Andrew Golden was depicted on the cover of several magazines in hunting attire with weapons in hand. Andrew was very comfortable with hunting culture, he attended militia camps and Santa gave Drew a shotgun when he was six. "He was always wearing camo clothing and talking about hunting and shooting targets,"(7) says a neighbor. Drew was already enmeshed in a violent aesthetic which embodied a toughness that 13 year old Mitchell was looking for. Mitchell who was desperately trying to fit in began obsessing over gangs. His cousin stated, " he said he'd give anything to be in a gang, he'd kill anyone to be in a gang." Schoolmates in Jonesboro say Mitch began wearing red to signal his membership in the Bloods, a ruse that they saw straight through. A wannabe, most of them concluded."(8), Mitchell was attempting to identify with the Bloods, attempting to be taken as a serious threat, someone to be respected only to look even more ridiculous among his peers. When superficially identifying with a gang did not succeed in restoring respect Mitchell found Andrew and quickly embraced the hunting style.

Michael Carneal acted alone although the investigating sheriff was so disconcerted by this incident he suspected that another person may have been involved. He did not actively embrace another style, indeed that was what was so confusing about this particular incident, the fact that Michael was so plain and ordinary. However, his craving for attention was evident in classroom pranks and seriously trying to impress the other students. It was his attempt to impress other students by showing off guns that he had stolen that initiated the shooting. He stated "He did not plan to shoot anyone but just wanted to show the guns off. Everyone would be calling me and they would come over to my house or I would go to their house. I would be popular."(9) When he got to school and unwrapped the bundle of guns near the prayer circle he was extremely disappointed when he did not receive the adulation he had planned on. Unfortunately guns are so commonplace in Kentucky that the boys were not impressed. When he opened fire he said he was trying to get people to notice him he stated "I had guns, I brought them to school I showed them to them and they were still ignoring me."(10) Michael Carneal finally succeeded in getting their attention. Murder was the result of failed attempts to find an aesthetic style that would impress his peers.
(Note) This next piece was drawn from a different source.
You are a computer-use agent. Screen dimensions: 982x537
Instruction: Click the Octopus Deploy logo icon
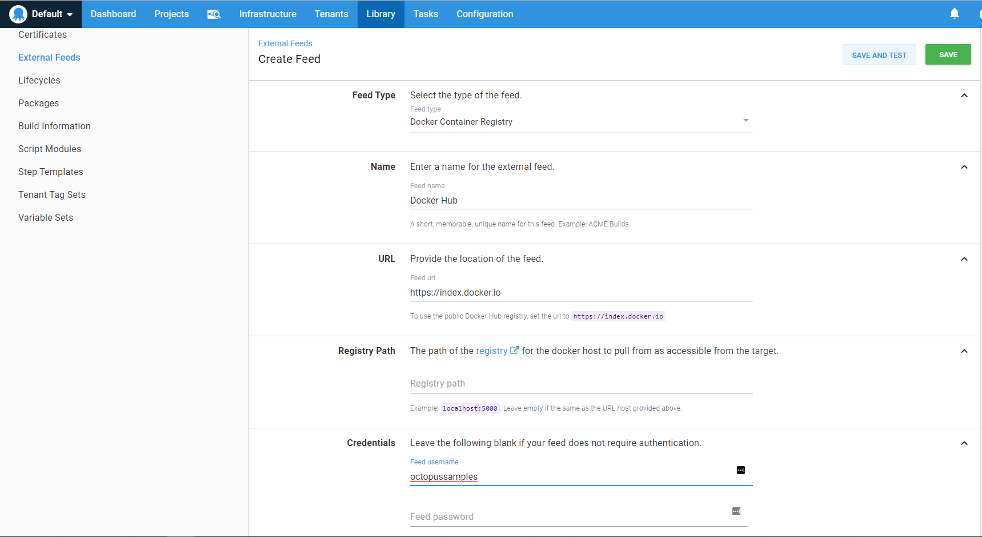pos(18,14)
Luke Woodham was part of a larger group of kids who had embraced Satanism. His new peers which were part of a group known as the Kroth which sought to destroy its enemies and practice satanic worship instructed Luke that 'murder was a viable means of accomplishing the purposes and goals of the shared belief system"(11). Satanism is an especially violent and highly ritualized belief system. It is intrinsically related to Christian ideology as a reversal of it's ethical tenets. This reversal is expressed symbolically by performing rituals that are specifically prohibited in the bible, for example incest, sacrifice, bloodletting, backward prayers, reversed writing, etc. in order to empower the worshipper with magic. This style would be very attractive to an alienated teenager who had been ridiculed as a chubby nerd.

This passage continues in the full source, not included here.